Edinburgh company Creative Electric’s Dandelion (****), on the other hand, is short but perfectly formed. Equipped with headphones and led into the private, tree-lined garden alongside the Drill Hall, the audience mills around until a young woman begins talking to them calmly, reassuringly. “You won't be pinged here,” she says. “There's no emails to answer or homework to complete.” Her name is Lisa, she says, as she physically strides into the space and introduces the 12-year-old girl in the sunshine yellow dungarees playing on the swing. This is her little sister, Dandelion.
Through illustrative mime and physical theatre in response to the actors’ own pre-recorded speech, and Lisa’s nervy, live on-mic interventions, the audience feels what life as a perpetually moving army child might be like. The themes are very relevant after the last 18 months, showing us innocent childhood love and solidarity in times of isolated upheaval, and they really strike home when the pair must part. Writer/director Heather Marshall has created a subtly ingenious piece of theatre, led by a strong performance from Roz McAndrew and a really outstanding one from young Amelia Tuck in the title role.
Also making use of audio technology is the pre-recorded walking piece Duty | Tour (**), which the single audience member downloads and listens to on their own device.

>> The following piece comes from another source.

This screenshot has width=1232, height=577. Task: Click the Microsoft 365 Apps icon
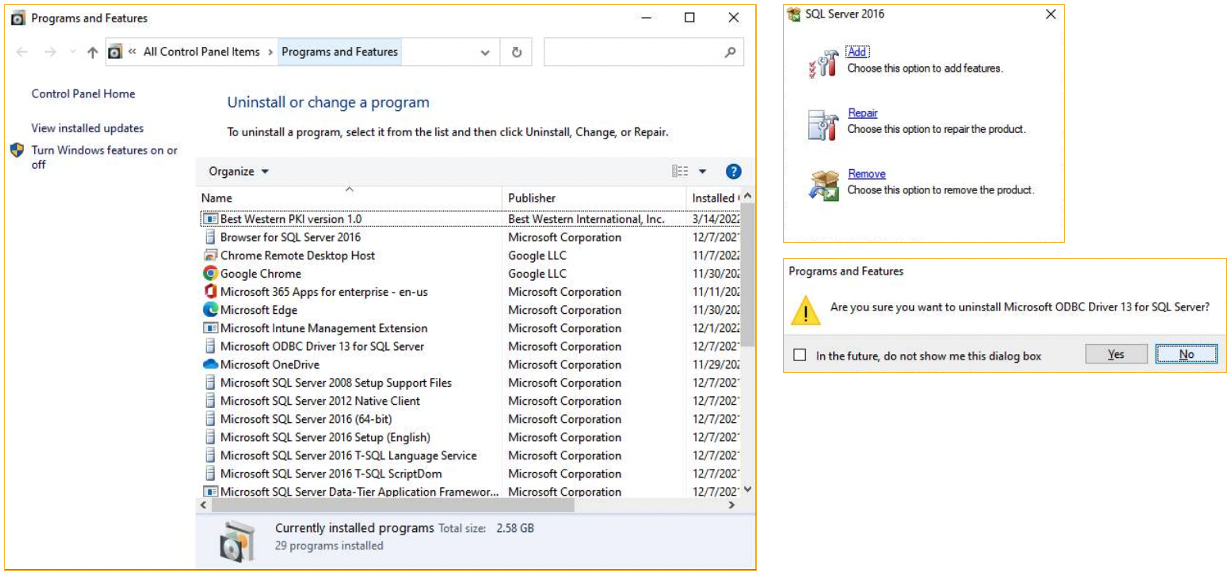pos(210,292)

Telling the story of a pair of young female friends who join the Army, from the first-person perspective of one of them, we’re invited to walk the streets around the Drill Hall and imagine this is where they both grew up, as she reminisces about youthful togetherness and the events which drove them apart.
Producers They Eat Culture have created a perfectly intriguing and well-produced audio drama in its own right, but the manner in which the walking element is presented – as an intervening commanding officer squawking radio directions as though we’re on a military manoeuvre – suffers from a lack of absolute clarity about which landmarks to look for and directions to take. Following the drama means the route is lost, and vice versa.
Finally, although it only ran for two packed days in the Fringe’s first week, choreographer Rosie Kay’s Zoom-assisted in-person and online discussion series The Mind is the Frontline (****)tapped into something of Kay’s association with the filmmaker Adam Curtis in the urgency and relevance of its subjects. Involving choreographers, theatremakers, psychologists and military specialists, she discussed the roles of art, surveillance, data and dystopianism in conflict, and the fusions of flesh and technology which might define the future battlefield.
Kevin Quantum: The Trick That Fooled, Tunnels and Duty | Tour all run until 22 August (not Mondays). Dandelion runs until 15 August. All shows are at East Claremont Street Drill Hall. See www.armyatthefringe.org for more information and tickets, for these and next week’s other upcoming shows.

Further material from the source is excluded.